Having said that, it is possible to connect a SPI RAM chip. In theory it would be possible to have it share all SPI lines of the SPI FLASH chip minus the chip select, but I don't think it can work actually, as soon as you connect anything to the lines the FLASH chip stops working.
But you can still connect the RAM chip to the second SPI interface, no problem there. It will just only work on single speed then (the SPI interface that services the FLASH chip can run at 4x speed by combining data lines).
Als you will need to do explicit memory read and write commands to the RAM chip. You won't be able to address memory locations on the RAM chip like you can do on the FLASH chip, where the ESP8266 does the translation and caching to RAM. This makes it a lot less useful.
There is actually hardware support in the ESP8266 for connecting external RAM chip in the same way as an external FLASH chip (with direct addressing), but apparently it's so buggy that you can't really use it.
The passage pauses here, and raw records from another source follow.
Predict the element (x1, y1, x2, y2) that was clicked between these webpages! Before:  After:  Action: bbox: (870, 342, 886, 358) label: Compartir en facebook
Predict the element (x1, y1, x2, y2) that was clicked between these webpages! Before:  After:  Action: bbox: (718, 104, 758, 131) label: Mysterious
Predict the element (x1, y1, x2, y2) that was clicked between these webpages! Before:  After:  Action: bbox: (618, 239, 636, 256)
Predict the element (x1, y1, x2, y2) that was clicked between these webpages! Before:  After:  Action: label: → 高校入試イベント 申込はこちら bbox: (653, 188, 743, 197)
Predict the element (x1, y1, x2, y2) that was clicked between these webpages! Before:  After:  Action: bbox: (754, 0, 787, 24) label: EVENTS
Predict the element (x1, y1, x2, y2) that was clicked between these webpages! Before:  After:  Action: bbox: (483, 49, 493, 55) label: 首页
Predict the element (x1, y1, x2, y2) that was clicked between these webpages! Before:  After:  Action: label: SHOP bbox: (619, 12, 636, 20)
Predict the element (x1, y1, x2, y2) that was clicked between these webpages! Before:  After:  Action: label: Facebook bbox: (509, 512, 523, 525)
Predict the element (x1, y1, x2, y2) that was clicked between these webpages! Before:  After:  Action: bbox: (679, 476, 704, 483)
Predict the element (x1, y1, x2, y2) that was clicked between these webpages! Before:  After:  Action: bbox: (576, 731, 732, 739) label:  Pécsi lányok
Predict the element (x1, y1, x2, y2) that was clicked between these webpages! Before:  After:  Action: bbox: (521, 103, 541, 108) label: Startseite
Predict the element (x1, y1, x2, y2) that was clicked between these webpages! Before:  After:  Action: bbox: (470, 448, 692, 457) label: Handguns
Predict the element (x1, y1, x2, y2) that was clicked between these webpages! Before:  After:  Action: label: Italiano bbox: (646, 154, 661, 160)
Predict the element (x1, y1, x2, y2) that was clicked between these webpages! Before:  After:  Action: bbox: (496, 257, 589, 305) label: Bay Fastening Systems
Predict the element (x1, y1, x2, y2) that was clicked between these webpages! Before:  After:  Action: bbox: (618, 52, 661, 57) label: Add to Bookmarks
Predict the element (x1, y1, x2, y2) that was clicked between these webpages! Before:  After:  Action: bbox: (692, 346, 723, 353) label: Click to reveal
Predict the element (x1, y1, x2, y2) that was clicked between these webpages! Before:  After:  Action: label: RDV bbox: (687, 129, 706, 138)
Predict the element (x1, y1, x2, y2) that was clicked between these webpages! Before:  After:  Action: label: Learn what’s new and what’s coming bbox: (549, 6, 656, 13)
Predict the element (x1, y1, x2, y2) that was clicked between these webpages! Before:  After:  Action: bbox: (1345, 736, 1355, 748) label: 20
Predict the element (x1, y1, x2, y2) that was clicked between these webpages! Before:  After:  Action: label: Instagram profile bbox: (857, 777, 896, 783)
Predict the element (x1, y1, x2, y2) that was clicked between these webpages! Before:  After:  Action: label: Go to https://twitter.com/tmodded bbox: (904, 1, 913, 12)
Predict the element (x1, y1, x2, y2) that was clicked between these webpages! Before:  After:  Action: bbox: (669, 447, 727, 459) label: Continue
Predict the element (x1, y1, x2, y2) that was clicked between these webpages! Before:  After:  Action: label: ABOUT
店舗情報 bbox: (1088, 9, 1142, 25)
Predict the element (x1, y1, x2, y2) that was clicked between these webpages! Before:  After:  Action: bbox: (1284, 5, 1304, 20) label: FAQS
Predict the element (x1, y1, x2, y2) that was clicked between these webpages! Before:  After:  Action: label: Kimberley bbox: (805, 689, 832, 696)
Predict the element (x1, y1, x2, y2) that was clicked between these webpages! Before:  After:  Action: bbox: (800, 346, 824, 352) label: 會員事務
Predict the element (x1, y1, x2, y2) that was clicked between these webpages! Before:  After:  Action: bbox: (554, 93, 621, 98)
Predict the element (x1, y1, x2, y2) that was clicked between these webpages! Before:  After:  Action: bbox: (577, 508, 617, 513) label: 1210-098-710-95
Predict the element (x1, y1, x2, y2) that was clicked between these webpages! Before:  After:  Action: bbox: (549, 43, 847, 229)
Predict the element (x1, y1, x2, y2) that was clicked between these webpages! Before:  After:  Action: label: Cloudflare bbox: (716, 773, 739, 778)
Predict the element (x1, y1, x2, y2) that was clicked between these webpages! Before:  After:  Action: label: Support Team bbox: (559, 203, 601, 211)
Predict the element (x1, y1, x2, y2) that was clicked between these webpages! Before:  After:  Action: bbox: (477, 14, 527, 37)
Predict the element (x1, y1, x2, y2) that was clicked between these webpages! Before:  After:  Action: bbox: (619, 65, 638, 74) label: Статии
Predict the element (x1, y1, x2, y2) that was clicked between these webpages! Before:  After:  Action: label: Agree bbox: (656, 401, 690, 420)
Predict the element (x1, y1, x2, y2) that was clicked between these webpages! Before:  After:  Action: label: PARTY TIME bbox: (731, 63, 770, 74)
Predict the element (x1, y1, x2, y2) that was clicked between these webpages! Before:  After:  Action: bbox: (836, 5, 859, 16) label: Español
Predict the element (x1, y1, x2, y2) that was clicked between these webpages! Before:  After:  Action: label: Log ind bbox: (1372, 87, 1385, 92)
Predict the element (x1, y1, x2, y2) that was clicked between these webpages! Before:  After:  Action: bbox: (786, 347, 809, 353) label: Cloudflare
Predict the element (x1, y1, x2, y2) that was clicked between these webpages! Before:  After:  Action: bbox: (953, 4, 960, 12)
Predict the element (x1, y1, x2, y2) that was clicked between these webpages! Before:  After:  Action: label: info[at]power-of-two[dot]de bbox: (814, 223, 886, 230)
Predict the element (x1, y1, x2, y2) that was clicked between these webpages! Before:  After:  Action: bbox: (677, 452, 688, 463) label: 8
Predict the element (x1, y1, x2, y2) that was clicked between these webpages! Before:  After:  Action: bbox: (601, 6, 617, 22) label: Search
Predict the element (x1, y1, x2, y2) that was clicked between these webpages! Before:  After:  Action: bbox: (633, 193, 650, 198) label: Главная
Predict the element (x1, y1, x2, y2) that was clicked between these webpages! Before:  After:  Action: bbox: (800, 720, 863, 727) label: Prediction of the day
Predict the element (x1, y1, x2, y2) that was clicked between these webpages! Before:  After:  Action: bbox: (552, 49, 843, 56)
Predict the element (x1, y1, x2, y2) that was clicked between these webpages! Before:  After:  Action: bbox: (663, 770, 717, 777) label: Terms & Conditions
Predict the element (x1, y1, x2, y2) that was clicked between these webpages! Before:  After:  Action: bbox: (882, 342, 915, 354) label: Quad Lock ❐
If you really want to do this, have a look at the ESP32 and only the newest generation dies, they can do it (over SPI). But the ESP32 does have a lot more RAM memory anyway.
The best route to go is to use RAM wisely. There is a LOT of space to be reclaimed if you're programming smartly. There is 80 kbytes available and abouy 64 kbytes of that can be used by you, which is really quite a bit. To start with, don't put text strings in RAM, it's a waste.